* _Bereitgestellter Text_

Evrysthevs

[1092] EVRYSTHEṼS, ëi, Gr. Ἐυρυσθεὺς, έως, ( Tab. XXI.)

1 §. Aeltern. Sein Vater war Sthenelus, des Perseus Sohn, König zu Mycenen, und die Mutter Nicippe, eine Tochter des Pelops. Apollod. lib. II. c. 4. §. 6. Einige nennen sie Antibia; Didym. ad Hom. Il. T. 119. und nach andern soll sie Archippe geheißen haben. Barnes. ad Eurip. Alcest. 1150. & Heracl. 362.

* _Verfügbare Daten_
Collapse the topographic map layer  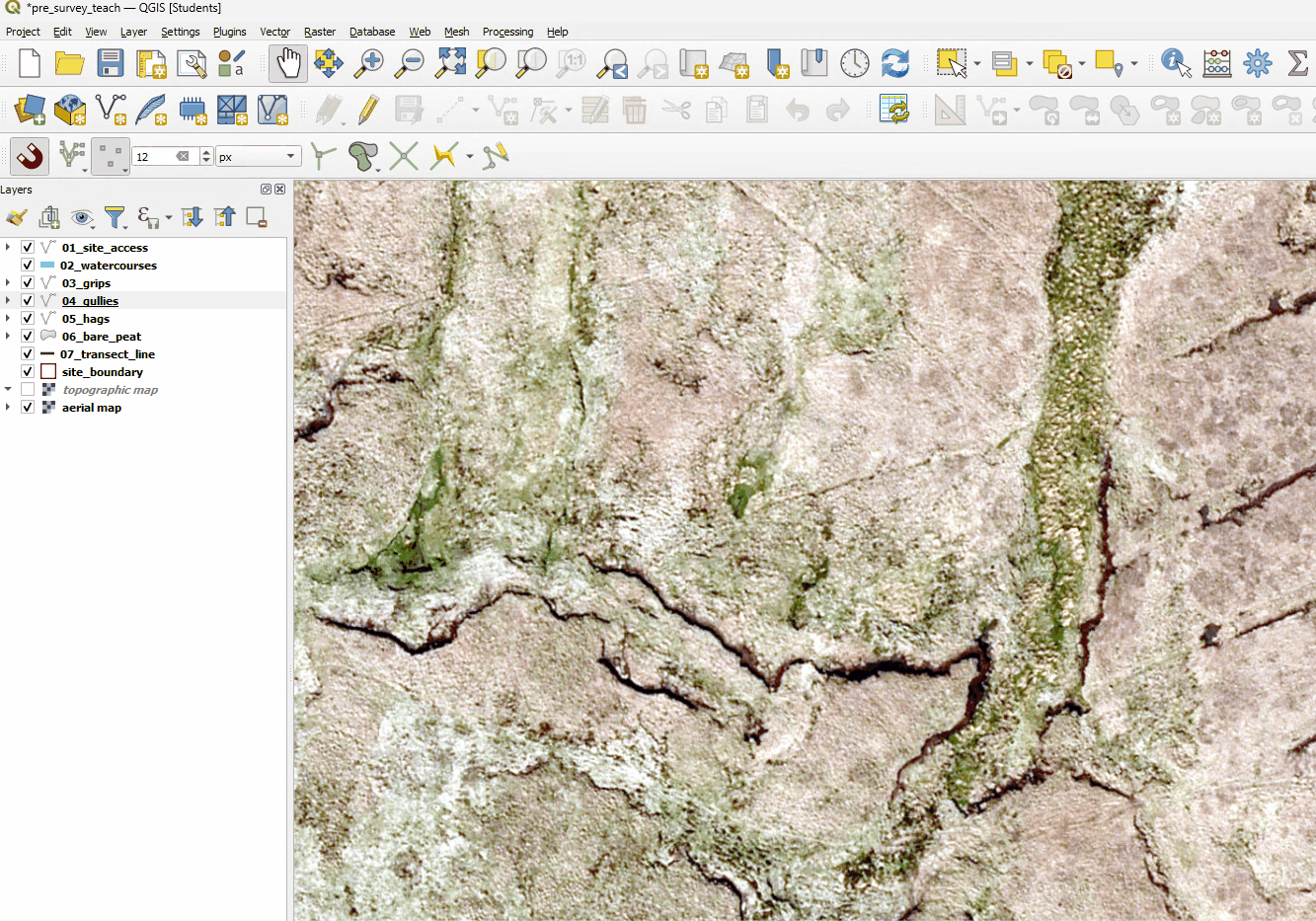[8, 388]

* _Aufgaben zum Material_
1. Extrahieren Sie aus dem Eintrag zu Eurystheus den Wortlaut ab den Worten „1 §. Aeltern.“ bis einschließlich „1150. & Heracl. 362.“.
2. Führen Sie alle Namen auf, die der Eintrag zu Eurystheus für dessen Mutter nennt.

* _Ergebnisse je Aufgabe_
1.
1 §. Aeltern. Sein Vater war Sthenelus, des Perseus Sohn, König zu Mycenen, und die Mutter Nicippe, eine Tochter des Pelops. Apollod. lib. II. c. 4. §. 6. Einige nennen sie Antibia; Didym. ad Hom. Il. T. 119. und nach andern soll sie Archippe geheißen haben. Barnes. ad Eurip. Alcest. 1150. & Heracl. 362.

2.
Nicippe
Antibia
Archippe